§ **Quoted passage**
Hospitals will continue to see Medicare denials for severe protein-calorie malnutrition when reviewers aren’t convinced the code is accurate or the clinical evidence supports it, experts say. There’s a Catch-22 because registered dieticians evaluate patients for malnutrition, but malnutrition can’t be coded unless physicians diagnose it, and they may not review the notes of the registered dieticians. Hospitals are trying to bridge that gap with smart phrases and other strategies.
Hospitals are already in a malnutrition billing pressure cooker. It was the focus of a July report[1] from the HHS Office of Inspector General (OIG), which estimated that hospitals overcharged Medicare $1 billion by incorrectly assigning two malnutrition diagnosis codes—nutritional marasmus (E41) or unspecified severe protein-calorie malnutrition (E43) as the sole major comorbid condition or complication—on inpatient claims. OIG recommended that CMS and hospitals split the job of repaying Medicare, with CMS recouping money from the reopening period and instructing providers to follow suit under Medicare’s 60-day refund rule.
Malnutrition is usually a secondary diagnosis, which means it may serve as a complication and comorbidity (CC) or major CC (MCC) that will increase the reimbursement of the MS-DRG it’s attached to, rather than as the principal diagnosis that occasioned the admission.
Secondary diagnoses are defined as “other diagnoses” in the Uniform Hospital Discharge Data Set (UHDDS). For reporting purposes, “the definition of ‘other diagnoses’ is additional conditions that affect patient care in terms of requiring clinical evaluation; or therapeutic treatment; or diagnostic procedures; or extended length of hospital stay; or increased nursing care and/or monitoring.”
Compliance experts have raised the question of whether Medicare denials are really more clinical denials than coding denials. If the documentation supports one of the five criteria in the UHDDS and the provider documents the diagnosis, malnutrition can be coded. The question then becomes whether a clinical evaluation of the physician’s documentation and clinical indicators support the diagnostic statement, said Leslie Slater, specialist leader at Deloitte Advisory in New York City. A coder cannot make that determination, she noted. “This has been a longstanding documentation issue, because physicians typically rely on the registered dieticians for their clinical expertise of the patient’s nutritional status and dietary requirements,” Slater explained.
Smart Phrases Prompt Physician Review
At UCHealth in Denver, Colorado, the goal is to have an “airtight” malnutrition diagnosis, with support from registered dieticians, said Debra Anoff, M.D., senior medical director of clinical documentation integrity. They use American Society for Parenteral and Enteral Nutrition (ASPEN) guidelines. To further that goal, UCHealth has added smart phrases to its electronic medical records.
“The purpose is not to try to get malnutrition documented on everyone, but to find those patients with moderate or severe malnutrition and make sure we are telling their story,” Anoff said. The smart phrase—“Upon nutritional assessment by the registered dietician, the patient meets the criteria for malnutrition type ___”—prompts physicians to review the dietician’s assessment and document whether they agree with the assessment. Only when physicians agree with the dietician would malnutrition be a reportable secondary diagnosis.
The smart phrase helps compensate for the risk that physicians skip over nutritional evaluations. “There is so much white noise in charts and so much to see,” she said. “They may assume registered dieticians are able to carry out their recommendations without a physician order.”
Also, if the patient doesn’t meet any of the five UHDDS criteria for a secondary diagnosis, “we wouldn’t create a query for the doctor,” Anoff said. But if one or more of the criteria are met, they could query the physician, unless the dietician’s note is on the day before discharge or the day of discharge, because “there’s not even time for further evaluation or treatment.”
Slater warns of the risk of malnutrition downcoding when the notes in the chart contradict. The doctor may have copied and pasted an old note that described the patient as a well-nourished 90-year-old, while the registered dietician has documented a malnourished patient.
Some hospitals allow physicians to sign the dietician’s note to indicate they’ve read it and agree with the patient’s nutritional status and how it affects their recovery, Slater said. The documentation should also spell out what the physician found in the exam, such as muscle wasting, weight loss and cachexia.

§ **Dataset entries**
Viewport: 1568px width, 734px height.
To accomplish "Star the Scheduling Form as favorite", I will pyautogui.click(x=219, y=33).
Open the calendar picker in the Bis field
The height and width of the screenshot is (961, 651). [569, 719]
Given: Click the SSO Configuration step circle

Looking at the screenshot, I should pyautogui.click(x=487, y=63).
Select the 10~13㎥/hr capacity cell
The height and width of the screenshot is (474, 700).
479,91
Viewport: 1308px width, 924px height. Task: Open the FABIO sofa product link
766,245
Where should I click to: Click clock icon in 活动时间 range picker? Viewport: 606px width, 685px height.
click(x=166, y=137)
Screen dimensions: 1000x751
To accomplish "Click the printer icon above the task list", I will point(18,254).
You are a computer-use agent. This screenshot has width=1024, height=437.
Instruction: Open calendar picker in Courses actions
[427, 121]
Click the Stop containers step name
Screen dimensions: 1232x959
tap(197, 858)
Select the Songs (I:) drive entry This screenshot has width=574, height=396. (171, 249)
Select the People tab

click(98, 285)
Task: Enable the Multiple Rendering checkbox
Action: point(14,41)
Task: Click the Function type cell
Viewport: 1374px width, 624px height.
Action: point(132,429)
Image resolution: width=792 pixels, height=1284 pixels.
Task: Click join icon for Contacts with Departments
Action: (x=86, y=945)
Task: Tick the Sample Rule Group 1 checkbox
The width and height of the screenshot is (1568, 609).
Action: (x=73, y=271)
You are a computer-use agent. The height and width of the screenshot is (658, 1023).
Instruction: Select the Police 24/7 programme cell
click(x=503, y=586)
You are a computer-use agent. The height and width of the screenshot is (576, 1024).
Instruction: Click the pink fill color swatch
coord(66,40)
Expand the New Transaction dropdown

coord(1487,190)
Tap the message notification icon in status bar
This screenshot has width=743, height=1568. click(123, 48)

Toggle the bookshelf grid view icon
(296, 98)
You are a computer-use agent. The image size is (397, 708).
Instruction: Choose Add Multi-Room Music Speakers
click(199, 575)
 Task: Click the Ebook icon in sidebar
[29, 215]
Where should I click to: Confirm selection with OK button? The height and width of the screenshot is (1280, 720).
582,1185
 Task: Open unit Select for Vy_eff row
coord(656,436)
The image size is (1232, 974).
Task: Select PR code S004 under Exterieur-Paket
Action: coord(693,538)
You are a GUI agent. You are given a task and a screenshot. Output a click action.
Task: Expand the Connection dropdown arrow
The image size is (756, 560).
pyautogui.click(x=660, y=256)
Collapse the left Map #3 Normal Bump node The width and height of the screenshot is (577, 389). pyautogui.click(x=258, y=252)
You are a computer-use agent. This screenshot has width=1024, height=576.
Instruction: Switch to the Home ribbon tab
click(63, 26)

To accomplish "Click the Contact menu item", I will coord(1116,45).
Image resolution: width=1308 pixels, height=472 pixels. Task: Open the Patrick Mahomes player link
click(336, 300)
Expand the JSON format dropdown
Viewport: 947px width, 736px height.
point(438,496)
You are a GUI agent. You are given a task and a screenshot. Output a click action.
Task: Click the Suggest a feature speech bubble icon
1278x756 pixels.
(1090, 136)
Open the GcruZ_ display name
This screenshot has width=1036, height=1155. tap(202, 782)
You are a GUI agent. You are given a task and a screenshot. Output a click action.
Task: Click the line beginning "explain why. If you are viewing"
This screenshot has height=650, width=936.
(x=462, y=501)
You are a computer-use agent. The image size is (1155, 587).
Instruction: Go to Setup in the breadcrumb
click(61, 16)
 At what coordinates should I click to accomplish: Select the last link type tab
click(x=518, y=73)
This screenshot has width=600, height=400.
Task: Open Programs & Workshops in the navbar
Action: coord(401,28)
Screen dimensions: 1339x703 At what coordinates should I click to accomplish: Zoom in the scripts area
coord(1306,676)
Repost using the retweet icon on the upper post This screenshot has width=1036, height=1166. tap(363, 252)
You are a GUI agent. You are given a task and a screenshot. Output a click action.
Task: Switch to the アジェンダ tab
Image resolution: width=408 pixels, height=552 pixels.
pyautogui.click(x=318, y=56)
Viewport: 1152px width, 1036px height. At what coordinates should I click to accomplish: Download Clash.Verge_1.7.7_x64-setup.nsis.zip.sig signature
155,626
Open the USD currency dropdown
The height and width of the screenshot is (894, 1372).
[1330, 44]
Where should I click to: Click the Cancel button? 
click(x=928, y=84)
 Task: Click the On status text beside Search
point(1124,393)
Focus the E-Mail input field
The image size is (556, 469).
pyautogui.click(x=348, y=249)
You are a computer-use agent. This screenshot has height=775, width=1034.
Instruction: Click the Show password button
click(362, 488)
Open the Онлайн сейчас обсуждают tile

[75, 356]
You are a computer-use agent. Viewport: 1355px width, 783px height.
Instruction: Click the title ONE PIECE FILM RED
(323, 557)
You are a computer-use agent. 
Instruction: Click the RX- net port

§ **The problem**
List the conditions that the malnutrition coding text quotes as the UHDDS definition of "other diagnoses." Answer from the text alone, not from the lines.

§ **Response box**
Additional conditions that affect patient care in terms of requiring:
- clinical evaluation
- therapeutic treatment
- diagnostic procedures
- extended length of hospital stay
- increased nursing care and/or monitoring